Sims v. State

Whitfield, J.

— The plaintiff in error was convicted of embezzlement as a public officer in the circuit court for Pasco county and took writ of error.

■At the trial the state offered in evidence a certified copy of the verdict and judgment in the case of N. B. Broward, as governor of the state of Florida, plaintiff, vs. John D. Sims and others, defendants, wherein the plaintiff recovered of the defendants, a judgment in a civil action at Jaw. Counsel for the defendant objected to the introduction of the verdict and judgment in evidence “on the ground that there is no proof that John D. Sims was ever served with process or had his day in court, and asked that the whole record be introduced for the purpose of showing that the court struck the pleas in the civil suit.” The objection was overruled, the verdict and judgment were admitted in evidence, the defendant excepted and assigns the ruling as error.

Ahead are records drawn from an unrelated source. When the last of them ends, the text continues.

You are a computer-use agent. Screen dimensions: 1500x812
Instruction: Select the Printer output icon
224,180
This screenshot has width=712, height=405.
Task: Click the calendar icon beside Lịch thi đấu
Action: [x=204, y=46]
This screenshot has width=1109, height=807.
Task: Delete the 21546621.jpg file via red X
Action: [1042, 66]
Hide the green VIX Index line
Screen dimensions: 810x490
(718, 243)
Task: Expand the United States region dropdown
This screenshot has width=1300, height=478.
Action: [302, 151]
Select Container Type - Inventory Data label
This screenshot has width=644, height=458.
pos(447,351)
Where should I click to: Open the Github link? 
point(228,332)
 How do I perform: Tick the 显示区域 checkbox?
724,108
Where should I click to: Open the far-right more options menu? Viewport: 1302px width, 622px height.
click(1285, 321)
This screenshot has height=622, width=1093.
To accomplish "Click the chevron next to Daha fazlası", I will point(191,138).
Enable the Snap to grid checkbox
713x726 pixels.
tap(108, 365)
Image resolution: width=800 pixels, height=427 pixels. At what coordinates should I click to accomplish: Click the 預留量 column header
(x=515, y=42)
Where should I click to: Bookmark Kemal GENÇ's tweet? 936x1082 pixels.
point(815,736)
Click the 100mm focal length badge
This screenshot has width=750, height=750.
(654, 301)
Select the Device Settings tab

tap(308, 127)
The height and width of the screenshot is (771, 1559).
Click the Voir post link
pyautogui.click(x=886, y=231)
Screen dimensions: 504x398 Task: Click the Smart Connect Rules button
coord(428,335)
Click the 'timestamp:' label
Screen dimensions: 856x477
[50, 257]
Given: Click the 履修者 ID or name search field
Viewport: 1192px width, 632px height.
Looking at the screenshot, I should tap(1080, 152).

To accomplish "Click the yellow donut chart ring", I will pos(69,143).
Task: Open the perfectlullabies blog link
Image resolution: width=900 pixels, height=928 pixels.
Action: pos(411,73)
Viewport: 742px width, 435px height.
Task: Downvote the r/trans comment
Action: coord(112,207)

It is urged that the admission of the verdict and judgment in a civil action in this criminal prosecution “was fundamentally wrong and against every rule of evidence in criminal cases.” In support of this counsel cites State v. Bradnack, 69 Conn. 212, 37 Atl. Rep. 492, 43 L. R. A. 620; Black on Judgments, Par. 592; People v. Beevers, 99 Cal. 286, 33 Pac. Rep. 844; Britton v. State, 77 Ala. 202.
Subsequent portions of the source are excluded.